La Organización de Aviación Internacional prepara una normativa que entraría en vigor en 2020

Aviones en el aeropuerto de Manises (Valencia).
Aviones en el aeropuerto de Manises (Valencia).carles francesc

Bruselas celebró ayer el acuerdo mundial alcanzado en la Organización de Aviación Civil Internacional (OACI), que decidió apoyar la reducción de las emisiones de CO2 de las compañías aéreas, pese a que la declaración fue muy vaga y las decisiones quedan emplazadas a la asamblea de 2016. “Es una buena noticia para los pasajeros, para la industria aérea, pero sobre todo para el planeta”, señaló el comisario europeo de Industria, Siim Kallas. La Comisión reconoció que el acuerdo no es perfecto, pero se felicitó porque “sin la insistencia de la Unión Europea, no hubiera sido posible”, declaró la comisaria para el cambio climático, Connie Hedegaard.

El límite del que habló ayer la OACI debería entrar en vigor en 2020, pero con el mecanismo que se decida en 2016. “Todavía tenemos que detallar algunos aspectos de aquí a 2016”, declaró Kallas, “pero hemos demostrado seriedad cuando se trata de abordar el impacto medioambiental de la aviación”. El comisario se felicitó también por “haber evitado un conflicto entre socios comerciales”, en referencia a las quejas de distintas compañías cuando, en 2011, Bruselas decidió cobrar una tasa por las emisiones de CO2 a todas las compañías cuyos vuelos atravesaran el espacio aéreo europeo.

La UE tuvo que suspender la directiva tras el aluvión de denuncias de las compañías y ahora estudia si impondrá una tasa a las compañías por los vuelos que no tienen origen y destino en territorio europeo, sino solo uno de los dos y solo por las emisiones en territorio europeo.

En las negociaciones de este acuerdo, fuentes de la Comisión Europea apuntaron que Colombia y México fueron claves a la hora de apoyar un acuerdo mundial, promovido por la UE, mientras Argentina y Venezuela “se opusieron hasta el final”. En cuanto a España, “se mostró siempre leal a la propuesta de legislación europea”, añadió la misma fuente.

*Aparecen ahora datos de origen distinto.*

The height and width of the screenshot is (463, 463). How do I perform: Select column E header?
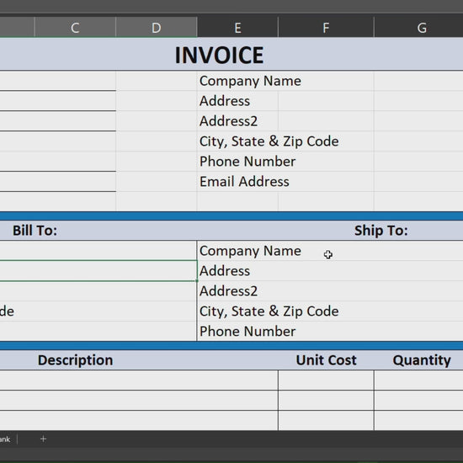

Ahora que existe un compromiso a nivel mundial para limitar la cantidad de emisiones de CO2 a la atmósfera, la UE vuelve a tener la pelota en su tejado. Por el momento, la UE confirmó que, como ya había decidido en su momento, las compañías aéreas deberán pagar una tasa por las emisiones de sus vuelos dentro del espacio aéreo europeo. Es decir, todos aquellos vuelos que despeguen y aterricen dentro de la Unión, estarán obligados a pagar una tasa por la contaminación que produzcan. La clave, el siguiente paso, se encuentra ahora en la regulación para los vuelos que, bien llegando a la UE como saliendo de ella, realizan parte de su trayecto fuera del espacio comunitario.

Cuando Bruselas puso en marcha la directiva en 2011, su aplicación conllevaba que todos los vuelos que atravesaran la UE tenían que comprar derechos de emisión, aunque la UE fuera sólo el origen o el destino. Lo que se plantea ahora el Ejecutivo comunitario es si impondrá una tasa a las compañías por los vuelos que no tienen origen y destino en la territorio europeo, sino sólo uno de los dos. El impuesto sería posible sólo por las emisiones en territorio europeo. “No era justo cobrar a una compañía aérea que realizaba un vuelo Madrid-Lima por las emisiones que tuviera en Perú”, destacó una fuente europea ayer en Bruselas. Por ello, la UE estudiará si impone una tasa a las compañías aéreas por los gases que emitan mientras estén circulando por territorio europeo, aunque no todo el trayecto transcurra en el espacio comunitario. “En un vuelo Madrid-Lima, la UE podría cobrar una tasa a la compañía correspondiente, por emisiones de CO2, hasta Madeira, que es donde acaba la soberanía aérea europea”, explicó la misma fuente del Ejecutivo comunitario ayer en Bruselas.